La réponse courte non avouée: le marché américain ne veut pas des camions européens à cabine basculante. Lire ici le marché des USA! Alors, à l’heure où près de 70% des camions vendus en Amérique du Nord le sont par des constructeurs dont la maison-mère est en Europe, nous restons en retard sur certaines avancées technologiques.
Je me suis aussi interrogé sur les raisons expliquant qu’ici, le VNR électrique de Volvo soit doté de deux moteurs électriques et d’une transmission à deux rapports, alors que son équivalent en Europe est muni de trois moteurs et de la transmission I-Shift de Volvo.
« Plusieurs facteurs ont mené à ce que le VNR électrique soit conçu avec deux moteurs et deux rapports de transmission au lieu de trois moteurs et 12 rapports utilisés par la gamme européenne de véhicules électriques à batterie (VEB) », nous dit Bobby Compton, Directeur du marketing produit pour le transport régional chez Volvo Trucks North America. « Pour le marché nord-américain et le VNR électrique, le cycle d’opération s’adapte bien au concept des deux moteurs avec transmission à deux vitesses. Cette configuration nous permet d’atteindre des vitesses routières plus élevées tout en maintenant la capacité de démarrage. Aux États-Unis, les PNBC des VEB sont de 82 000 livres ou moins, et les camions n’ont pas besoin d’une plus grande capacité de démarrage qui est requise en Europe en raison des limites de poids plus élevées. De plus, les vitesses autoroutières sont plus basses en Europe qu’en Amérique du Nord. Alors que nous continuons de concevoir les prochains produits VEB pour l’Amérique du Nord, nous évaluons certainement toutes les possibilités de chaînes cinématiques et c’est peut-être quelque chose qu’on verra ici éventuellement. »

J’ai aussi, à répétition, questionné nos hôtes à Göteborg sur les raisons qui expliquent qu’en Europe, Volvo offre une gamme complète de camions électriques, alors qu’ici, nous n’avons pour l’instant que le VNR. Avec beaucoup de tact et, il faut dire, un peu d’agacement face à mes questions répétées, on m’a donné une sorte de « No comment » poli. Je me permettrai ici une hypothèse : alors qu’en Europe, les camions Volvo au diesel couvrent toute la gamme, Volvo Trucks Amérique du Nord s’est concentrée sur le marché du tracteur routier et du porteur de classe 8. Est-ce que l’arrivée du MD électrique chez la compagnie sœur, Mack, viendra couvrir ce marché, avec les mêmes technologies qu’on retrouve dans les FL et FE en Europe? Mon petit doigt me dit que ce n’est pas exclus.

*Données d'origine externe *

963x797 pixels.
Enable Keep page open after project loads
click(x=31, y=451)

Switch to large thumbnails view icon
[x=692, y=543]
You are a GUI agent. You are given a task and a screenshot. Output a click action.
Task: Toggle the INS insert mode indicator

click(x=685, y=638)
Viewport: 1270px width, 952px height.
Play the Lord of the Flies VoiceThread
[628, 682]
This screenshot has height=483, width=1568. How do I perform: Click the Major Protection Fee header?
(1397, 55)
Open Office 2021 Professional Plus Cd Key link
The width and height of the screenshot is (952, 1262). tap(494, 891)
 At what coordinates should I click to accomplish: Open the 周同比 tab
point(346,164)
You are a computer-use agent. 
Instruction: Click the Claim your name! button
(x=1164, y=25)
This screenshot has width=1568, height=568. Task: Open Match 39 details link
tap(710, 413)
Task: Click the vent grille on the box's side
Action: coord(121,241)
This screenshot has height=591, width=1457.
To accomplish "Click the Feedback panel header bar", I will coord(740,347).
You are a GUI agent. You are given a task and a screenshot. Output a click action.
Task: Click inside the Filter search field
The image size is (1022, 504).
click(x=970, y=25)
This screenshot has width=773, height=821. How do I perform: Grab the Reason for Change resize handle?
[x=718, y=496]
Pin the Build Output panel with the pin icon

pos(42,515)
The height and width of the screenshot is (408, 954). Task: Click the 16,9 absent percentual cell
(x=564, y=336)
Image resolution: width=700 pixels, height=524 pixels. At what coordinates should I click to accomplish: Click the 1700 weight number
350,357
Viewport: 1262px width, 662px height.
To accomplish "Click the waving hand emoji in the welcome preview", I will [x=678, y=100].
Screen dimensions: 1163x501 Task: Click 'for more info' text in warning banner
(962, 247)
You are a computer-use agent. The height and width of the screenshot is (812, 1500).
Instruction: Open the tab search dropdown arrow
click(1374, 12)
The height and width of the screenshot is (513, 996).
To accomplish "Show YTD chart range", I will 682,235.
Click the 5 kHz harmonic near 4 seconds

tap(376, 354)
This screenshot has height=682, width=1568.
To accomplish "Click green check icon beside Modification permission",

Une chose est sûre : la gamme de camions électriques Volvo en Europe est assurément prête pour une mise en marché à grande échelle, avec un produit de haute qualité, haute technologie, une puissance surprenante et une conduite absolument irréprochable. Et des 17 camions disponibles pour essai sur piste à Göteborg, aucun n’est tombé en panne, aucun n’a eu de complication quelconque. La technologie est à point. Ah… mais pourquoi… pourquoi on ne les a pas ici!